Five years after the massive fires of 1988, considered the greatest ecological disaster in the history of the national parks, Yellowstone is undergoing rebirth.
The world's oldest national park has become a laboratory for one of the oldest processes of nature. New trees have begun their slow transformation into a forest of tomorrow, vegetation has returned to meadows, and wildlife is adapting - even thriving - on nutritious new growth.
"The recovery is occurring," says Marsha Karle of the National Park Service here.
In 1988 a new beginning didn't look so auspicious. The summer began with some moisture in April that didn't portend anything but a normal fire season.
But then came week after week of dry weather, hair-dryer hot winds, and lightning that flashed from the sky like strobe lights. When combined with the tinder-box conditions of the forest - aged lodgepole pine and dense underbrush - the result was one of those great burns that happen only every 200 to 400 years.
Dozens of small fires coalesced into eight major conflagrations, two of them man-made, that burned throughout the summer.
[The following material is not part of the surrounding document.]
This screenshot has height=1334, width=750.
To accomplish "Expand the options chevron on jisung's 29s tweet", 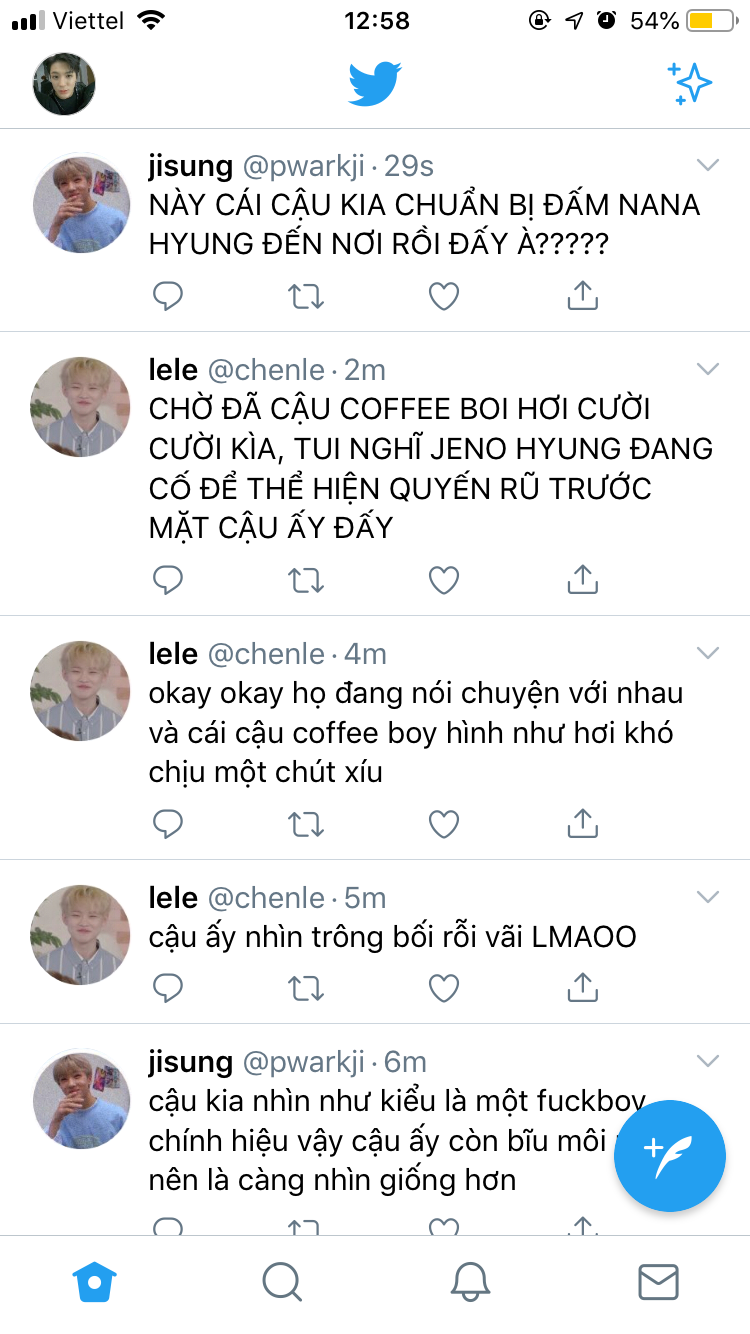I will (708, 165).
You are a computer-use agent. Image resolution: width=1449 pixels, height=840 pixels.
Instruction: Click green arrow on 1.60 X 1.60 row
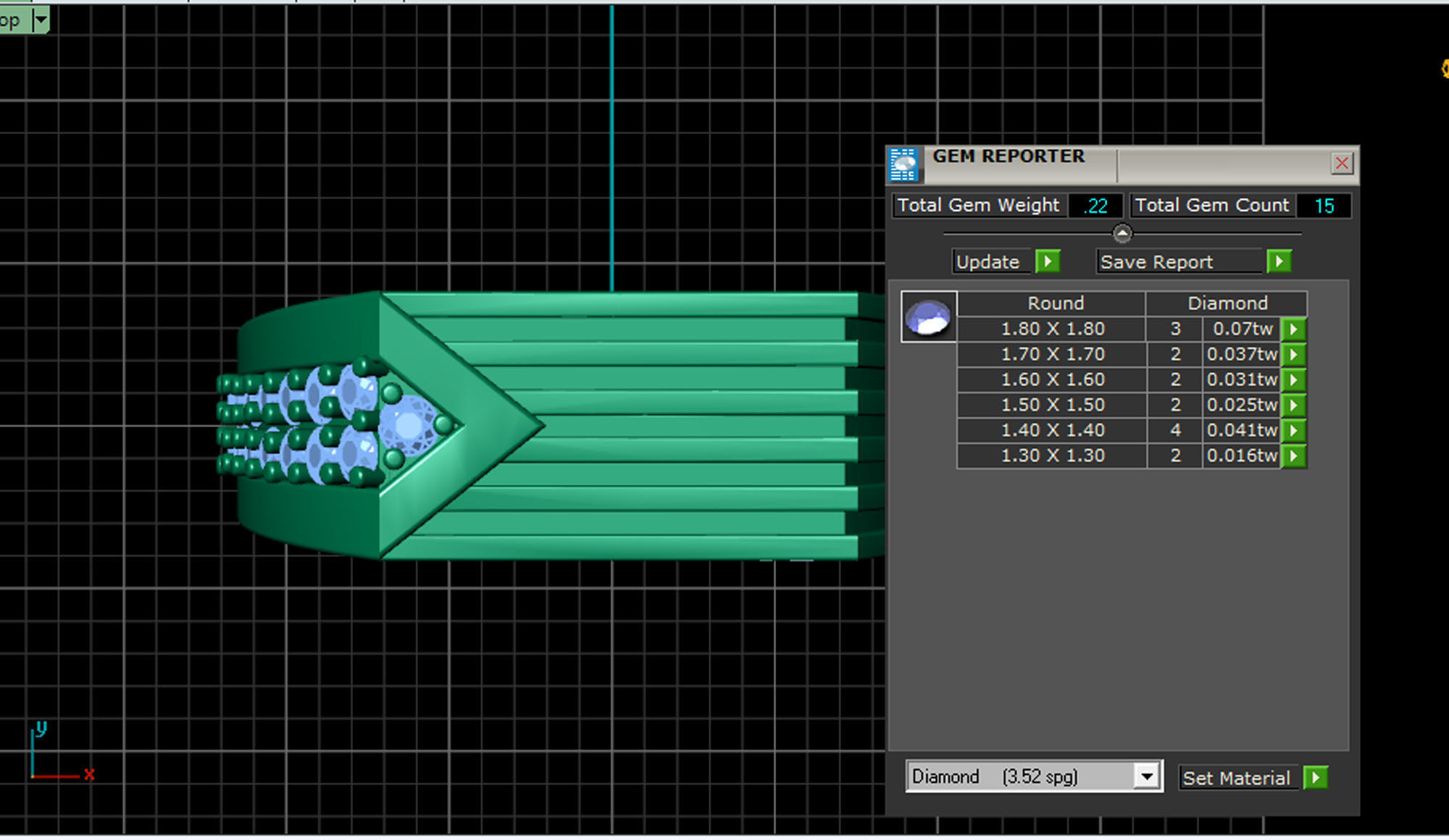click(1293, 379)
By the time snow fell, one-third of the park, or 800,000 acres - a Rhode Island - had been charred.
Singed, too, was the Smokey-the-Bear-image of the National Park Service. Its policy of allowing natural fires to burn, extinguishing only man-made blazes, brought protests from a public that watched its beloved Yellowstone going up like a Molotov cocktail. It ignited a national debate on the role of fire in national parks and forests and, more fundamentally, over government stewardship of public lands.
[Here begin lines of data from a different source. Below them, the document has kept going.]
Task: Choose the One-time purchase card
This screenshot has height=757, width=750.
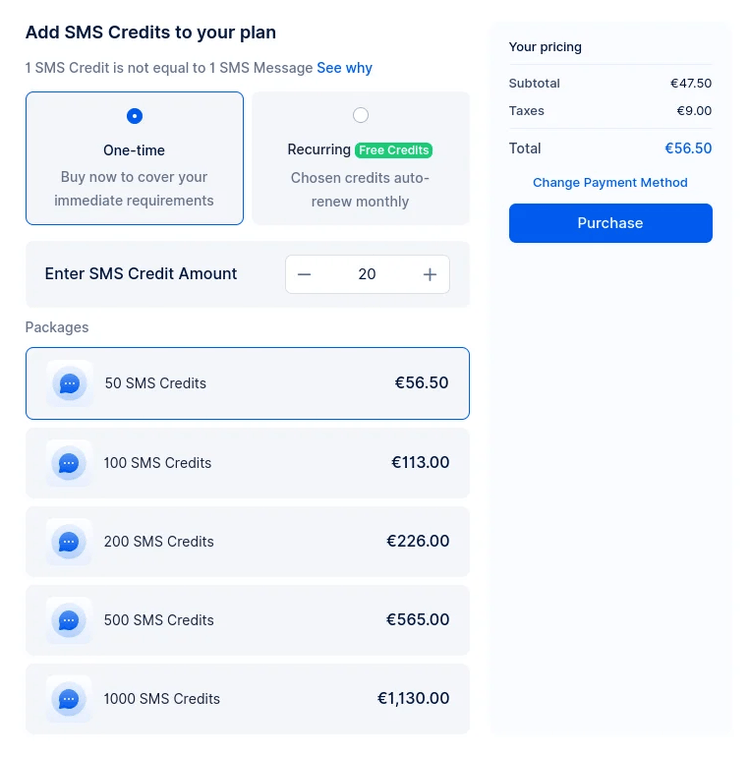Action: tap(135, 158)
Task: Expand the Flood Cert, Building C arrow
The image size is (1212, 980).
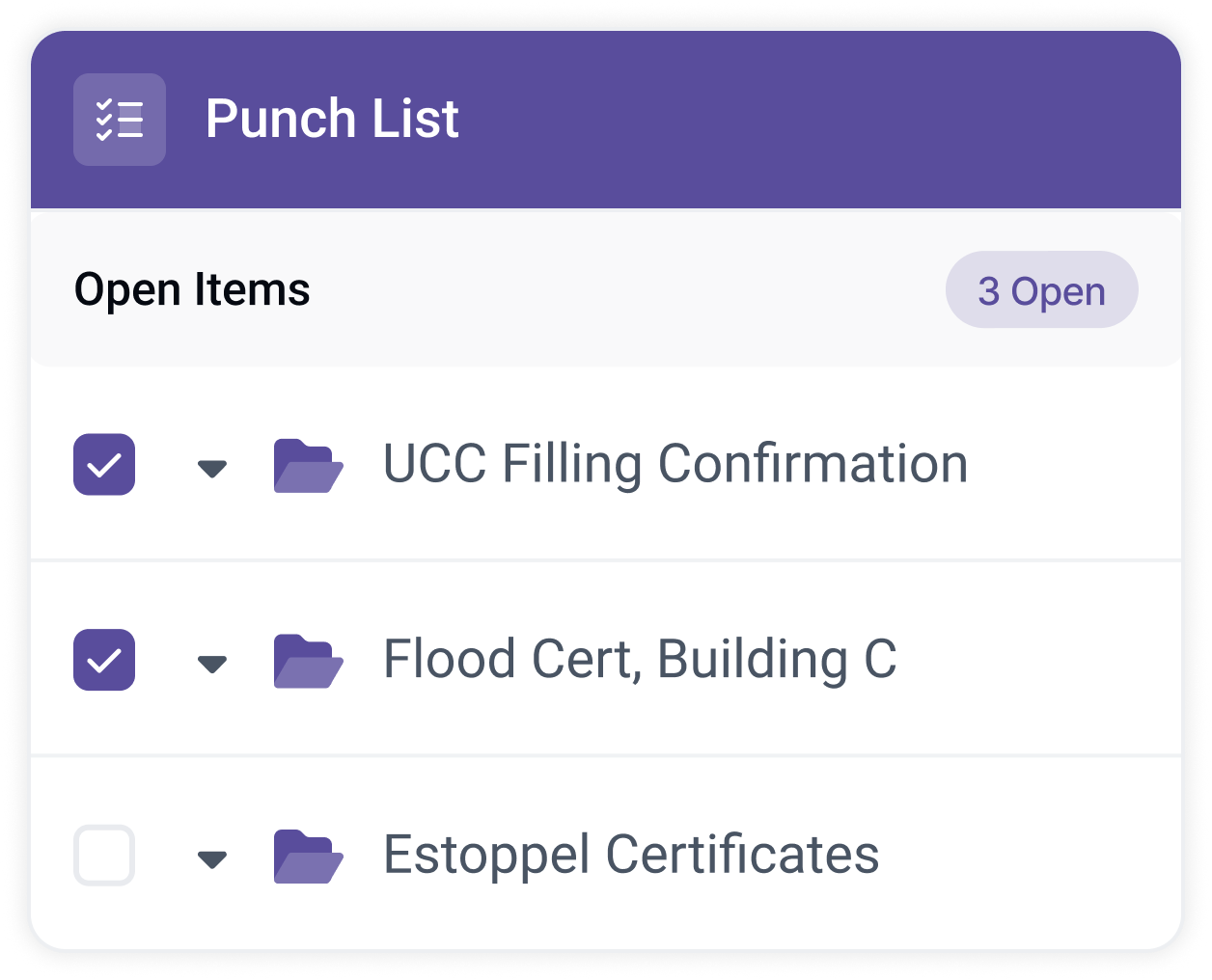Action: point(211,664)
Eventually, under pressure, the government fought all the fires. It mounted the greatest suppression effort in United States history. Looking back, one ranger says it was more intense than any firefight he had seen in Vietnam.
Today the Park Service has refined its policy. It still allows natural fires to burn. But it monitors them more closely, follows rigid guidelines on when to suppress, and coordinates better with other federal agencies.
"Even when allowing a fire to burn, we will show the world we are watching to make sure 1988 doesn't happen again," Ms. Karle says.
Still, concerns persist. It costs money to monitor fires. A General Accounting Office report found in 1990 that the Park Service received only 69 percent of the funds needed to carry out natural-fire programs, while the Forest Service got only 1 percent. The worry among environmentalists is that government agencies will be tempted to step in and suppress fires too soon, knowing they can always get emergency money for "wild" fires. "One of our concerns remains the ability to implement natural-fire program s given the low funding," says Jeanne Marie Souvigney of the Greater Yellowstone Coalition.
After the summer of infernos, the Park Service assured an alarmed public that Yellowstone would rebound. But a fierce winter killed many elk, bison, and other animals unable to find food. Rainstorms flushed mud and ash into rivers, turning them the tint of truck-stop coffee.
Five years later, the words are more prophetic. Rivers are again as clear as Steuben glass, wildflowers have turned meadows into bouquets, and bird and animal counts are up.
Visually, the park still requires some eye rubbing. The charred forests with their new lodgepole shoots give hillsides the look of porcupine quills. Yet the naked woods have also opened up new vistas.
The fires have turned Yellowstone into a petri dish to study the renewal of a forest. Others must agree: Visitation at the park has been up every year since 1988 - and is expected to hit another 3.2-million-plus record this year.